Anyway if we could leave this on topic that'd be great.
Please note, answers don't constitute financial advice, it is based on generalised journalistic research. Always ensure any decision is made with regards to your own individual circumstance.
I believe that the current price is too high, but I'm buying it because it suits me to move now rather than in 3, 5 or 10 years time.
Not much point saying to your kids, "you could have had a garden/ your own bedroom if house prices weren't too high" or having 3 kids in a 1 bedroom flat and pulling your hair out.
As long as you are in it for the long term, have a savings cushion, an affordable long term mortgage offer you can see the house price crash through.

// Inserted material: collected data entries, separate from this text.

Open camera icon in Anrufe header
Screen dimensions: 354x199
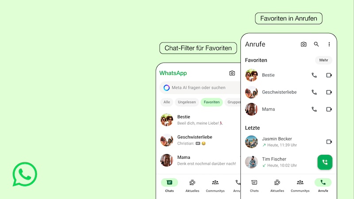[304, 44]
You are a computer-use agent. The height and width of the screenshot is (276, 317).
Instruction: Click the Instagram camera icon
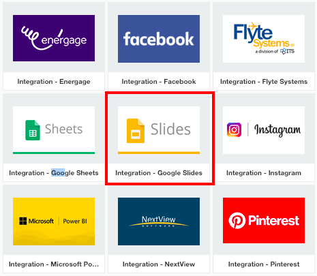(234, 129)
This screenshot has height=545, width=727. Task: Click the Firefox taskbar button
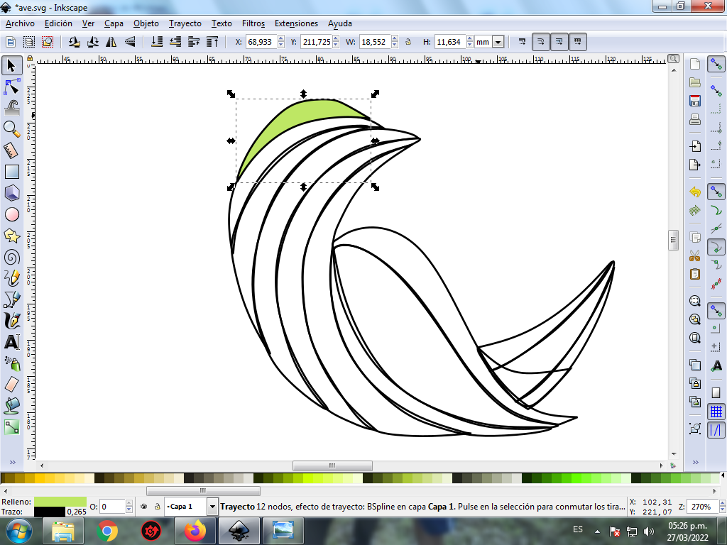[x=194, y=530]
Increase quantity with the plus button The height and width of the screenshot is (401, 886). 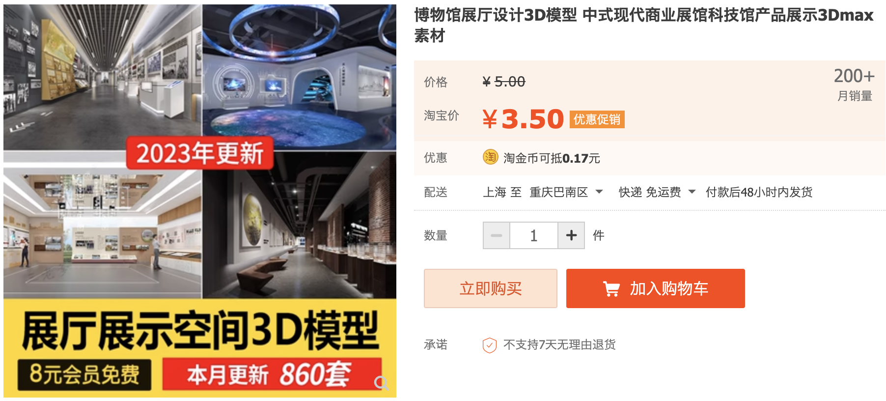click(571, 235)
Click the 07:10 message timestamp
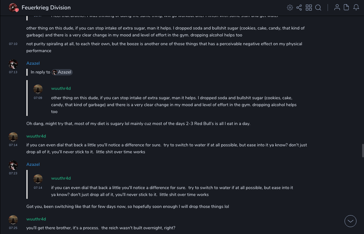Image resolution: width=364 pixels, height=234 pixels. tap(13, 44)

It just depends what you mean by 'years ago'. The house price crash calls have really started getting loud only in the two or three years, and to be safe you need to have bought 6+ years ago.
Rented houses have bedrooms and gardens too.
Anyone who can raise the hefty deposits required to buy a house now could rent a very nice house.
For £3,000/month (probably negotiable)
you'd get 2 acres, heated swimming pool, sauna, gym, and 4000 sq ft in total.
On a 90% mortgage you're looking at about 6.59%.
That house would set you back about £900k, so you need to find £90k plus stamp duty = £126k, plus a mortgage of £4,500/month.
So you'd pay 50% more every month, be stuck with maintenance costs, and in a year's time the price would certainly have fallen by 10% - £90k, so the total cost over the year would come to £180,000, or £12,000/month. My son's only six, but even he would understand that that's not sensible.
Yet she is still getting £100,000 more than she paid for it in 2004.
Not sure how relevant this information is, but at least she wasn't the last fool, has been paying mortgage rather than rent, and has enjoyed 4 years in the house with her family.
Fortunately the bigger house she is moving to nearby has dropped its price by a similar amount, so what she is actually paying extra for is more space and more garden.
If she had rented over the last few years while prices rocketed, I think there is no way she could have bought now, even with the crash.